Another question, however, is the extent to which Malinowski’s sociocultural anthropology was a manifestation of modernity and tolerant, if not altogether egalitarian, cosmopolitanism. Here I would argue that Malinowski was very much part of the cosmopolitan modernity. With his pioneering field researches in Oceania and Africa and his theories of various aspects of human behaviour, he globalized the perception of society and culture by proving that ‘savages’ are part of the modern world.
The evaluators of Malinowski’s contribution to anthropology and sociology often dismiss his theoretical input. My position is close to Gellner’s in that I firmly believe Malinowski has never been usurped as the archpriest of social anthropology; his position as a founder of the discipline is continuously matched by the inspiration it has exerted on generations of anthropologists since. How many of us today spend our precious time studying philosophical currents such as positivism, empirio-criticism, scientism, pragmatism or holism? They may be part of the history of human thought, yet we (at least those who are interested in authentic knowledge) still insist on spending long periods of time in the field collecting data about what people do and think they do. We may be not aware of how past philosophy influences us, yet we want to know how isolated data make sense and what the purpose is of this or that cultural feature, to gain as complete picture as possible.

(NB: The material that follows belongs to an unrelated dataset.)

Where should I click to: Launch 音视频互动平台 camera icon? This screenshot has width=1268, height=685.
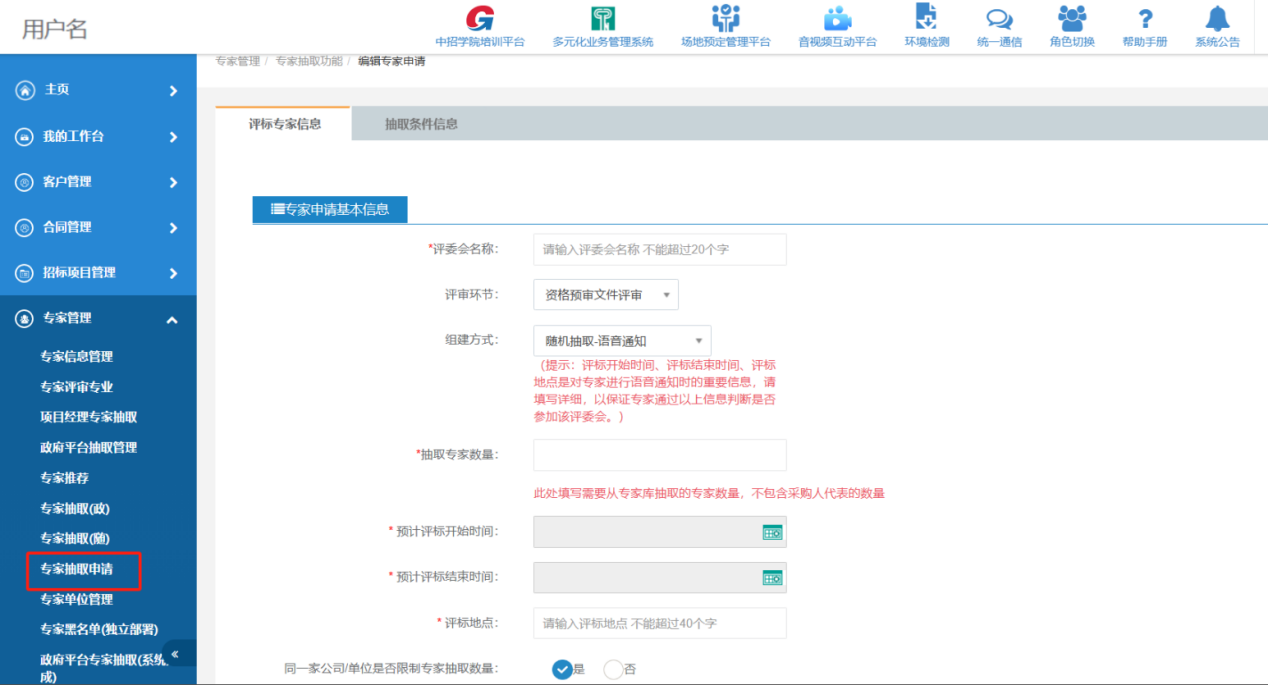click(x=837, y=18)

Indeed, today we are more aware of the intricacies of producing data as part of the process of cultural construction – we are much more aware of contradictions and conflicts which contribute equally ‘well’ to the functioning of the social whole, as do the benign cultural features. The wholes are not bounded any more, nevertheless they are ‘semiautonomous social fields’ to follow Sally Falk Moore. But there would be no such concepts were it not for Malinowski, who first clearly formulated his crude but essential theoretical and methodological functionalism. Science is a continuous process of overcoming previous truths and proposing new ones. In anthropology this is doubly valid.

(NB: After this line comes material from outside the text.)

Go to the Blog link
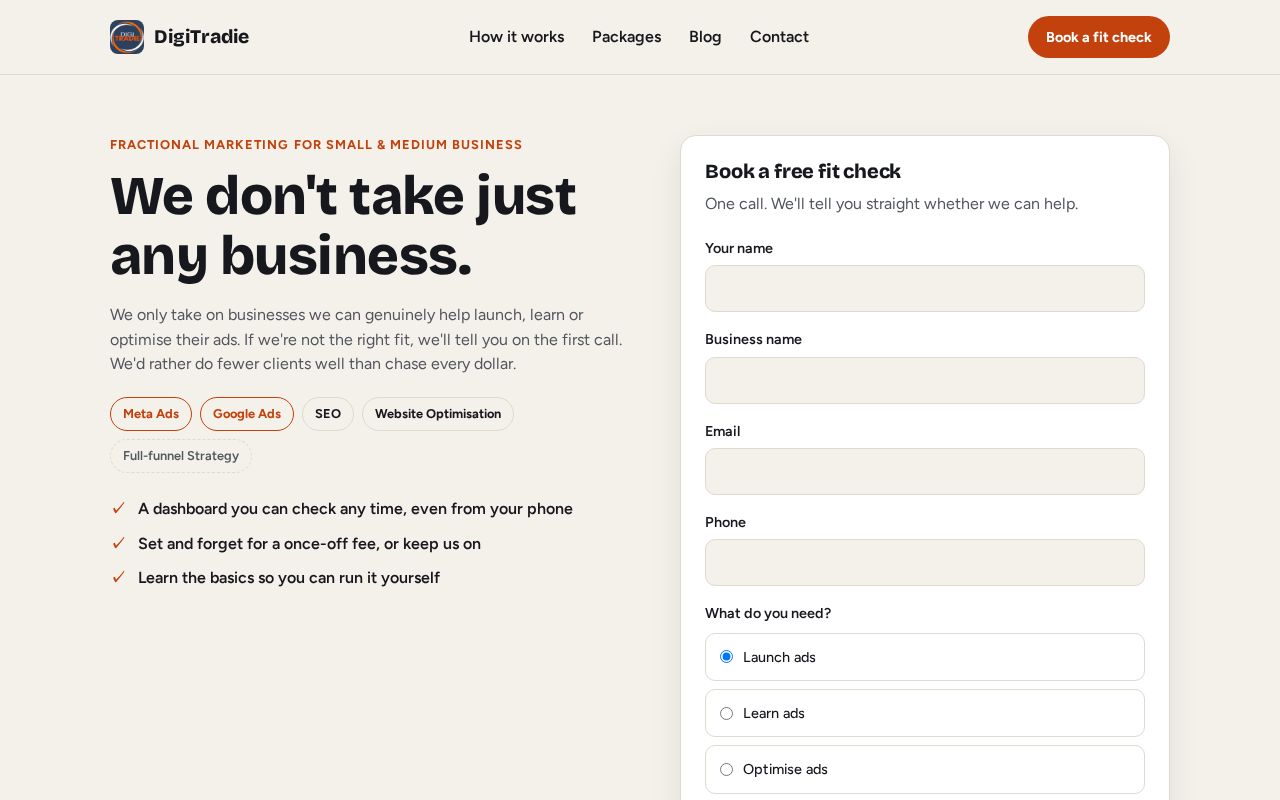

Malinowski instigated a revolution, saying ethnology was to be substituted by anthropology, which not only suggests new theories of society, but does it by an altogether different method. This method includes synchronicism, which means that the data collected about the present are supreme above those which relate to the past. Synchronicism is closely related to Mach’s empirio-criticism, discussed at length in Malinowski’s 1906 dissertation. It is part and parcel of the function conceived as the unit of least effort. This is the meaning of ‘economy of mind’ for anthropology and other social sciences, of which Malinowski at the time of writing the thesis had as yet no certain idea. However, economy of mind concerns all science (i.e., scientific knowledge as such and its universal validity and applicability). Thornton, in his discussion of Malinowski’s thesis and his vast review of Frazer’s Totemism and Exogamy, indirectly points out that both Malinowski via Mach’s positivism and Frazer through his comparative study of texts agree that the common denominator of science is practical and intellectual objectification of nature which works, that is, which is true (cf. Thornton and Skalník 1993, 27–8).

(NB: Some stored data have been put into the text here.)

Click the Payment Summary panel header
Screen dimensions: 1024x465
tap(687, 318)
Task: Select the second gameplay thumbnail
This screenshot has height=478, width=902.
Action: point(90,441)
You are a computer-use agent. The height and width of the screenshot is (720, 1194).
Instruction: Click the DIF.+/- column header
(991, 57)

It is intriguing that Mach in his popularizing science stressed the vital importance of comparison in science and thought of ethnology as being an eminently comparative discipline (Mach 1898, 238–9; cf. Thornton with Skalník 1993, 28–9). Andrzej Flis, a contemporary Cracovian philosopher, concludes that Malinowski drew mostly on these three philosophical sources: empirio-criticism (mostly Mach), scientism (Pearson) and neo-Kantianism. Mach’s philosophy influenced Malinowski in that he searched for functional explanations rather than causal ones and that he strived for an understanding of culture. The concept of function was for Malinowski the main tool of science. From its mathematical meaning Malinowski proceeded to fructify the notion of function by psychological ingredients in his studies on primitive beliefs and forms of social order (Malinowski 1915), finally arriving at the functional theory of culture and society. Flis further argues that Malinowski views scientific knowledge as ‘a practical activity of life’ which is ‘an instrument of the satisfaction of human needs’ (Flis 1988, 126). Thus he implements Mach’s thesis on the instrumental character of science and creates his own brand of theory of culture. We will come back to the philosophical foundations of Malinowski’s ‘scientific theory of culture’ later in this chapter.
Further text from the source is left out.